Сообщение приходит – телефон вибрирует.
‘Без понятия’
– Блять, – выдыхает Луи, закатывает от отчаянного раздражения глаза и кидает телефон на ближайшую поверхность. – Конечно, он не знает. Кто-нибудь здесь вообще хоть что-то знает? – предъявляет он и возвращается обратно в комнату.
Найл следует за ним взглядом.
– С тобой все хорошо?
– Со мной? Прекрасно! Ебать как здорово! Но я не о себе беспокоюсь – о Гарри! Он снова уехал, Найл, снова. И после вчерашнего звонка я даже представить не могу, что это значит. Он сказал, что сегодня мы увидимся, но его нет в квартире и-
– Может, он отошел.
– Что? Нет. Нет! У нас занятие! Он бы не забыл об этом просто так! Что за херню ты говор-
Свист Найла обрывает возмущенную речь Луи.

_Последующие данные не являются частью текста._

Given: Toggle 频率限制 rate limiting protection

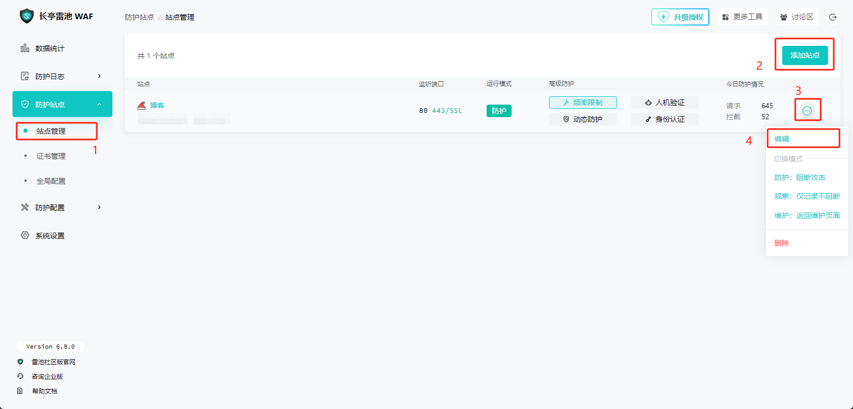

– Мы ведь о Гарри говорим? Потому что, бля, я тебе гарантирую, он может сделать такое. Почему тебя это вообще еще удивляет? Ты ведь знаешь, какой он.
Луи сдерживает рык.
Да. Он знает, какой Гарри. И, видимо, Найл совершенно наоборот.

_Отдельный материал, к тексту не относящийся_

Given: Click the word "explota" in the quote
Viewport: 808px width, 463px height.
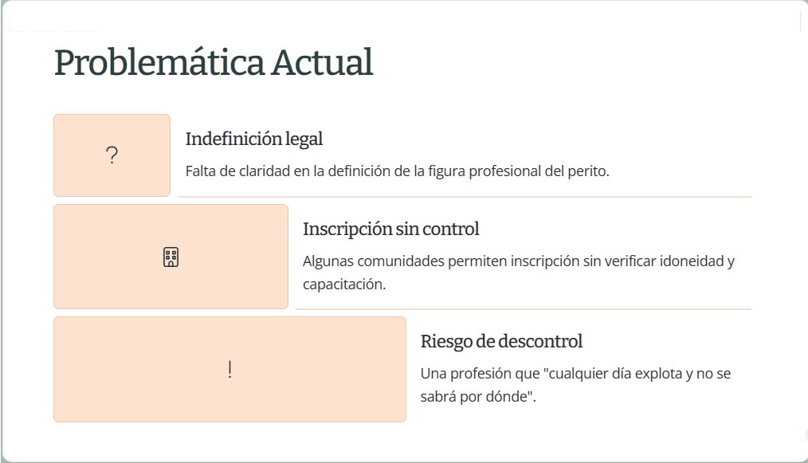Looking at the screenshot, I should point(655,373).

– Он не такой, Найл. Он не какой-то эгоистичный злой ублюдок.
– Разве? – спрашивает он, кидает палочки вверх, следует глазами за траекторией полета, ловко ловит.

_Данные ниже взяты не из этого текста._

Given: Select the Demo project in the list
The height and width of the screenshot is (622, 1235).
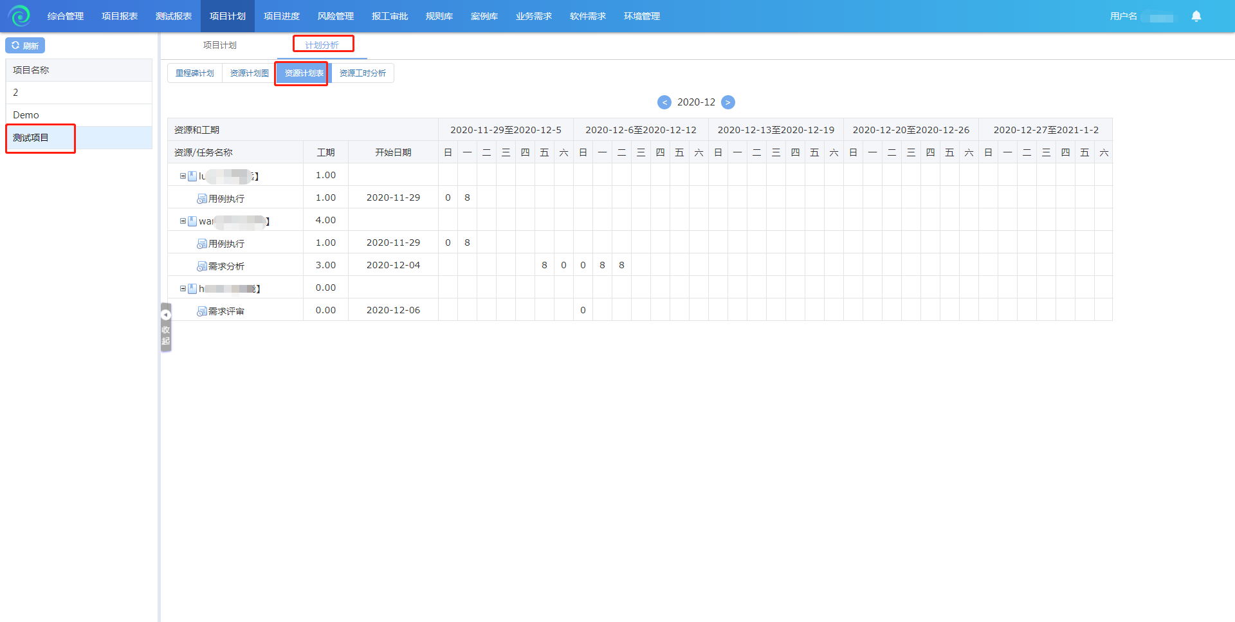Looking at the screenshot, I should pyautogui.click(x=26, y=115).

Луи злостно окидывает комнату взглядом, раздраженно смотрит на парня.
– Не смешно.
– Господи, – бормочет Найл и закатывает глаза. – Да ты и правда влюбился в него.
– Я НЕ ВЛЮБИЛСЯ В НЕГО, – он кричит в ответ и устремляется в ванную, хлопает дверью.
Найл непонимающе смотрит на место, где только что стоял Луи.
– Ладно. Окей. М, чуть не забыл, я получил ‘отлично’ за последний экзамен, – кричит он в направлении ванной комнаты и слезает с табурета.
Сначала ничего не происходит, в квартире воцаряется тишина, но потом через дверь слышится приглушенный голос Луи:
– Ты хотел сказать, Рори получил ‘отлично’?
Найл смеется.
– Неа, я хотел сказать, гугл получил ‘отлично’.
– Я даже спрашивать не хочу.
Он улыбается, и Луи, наконец, выходит из ванной, вытирая лицо и встряхивая влажными волосами.
– А, и мой папа написал мне. Позвал в студию записывать трек Деса.
Луи замирает на месте.
– Чего?
– Новый трек – тот, где я играю на барабанах – он снова записывается. Сегодня утром папа написал мне.
– Значит, Дес… – Луи глотает комок в горле, сжимает мокрое полотенце в руках, мыслями сразу же возвращаясь к двери Гарри, которую никто не открыл. – Дес вернулся? Он теперь в студии, записывает и все такое?
Найл пожимает плечами.
– Да, видимо.
– Гарри с ним?
– Мне-то откуда знать? Меня только известили, я сам еще там не был.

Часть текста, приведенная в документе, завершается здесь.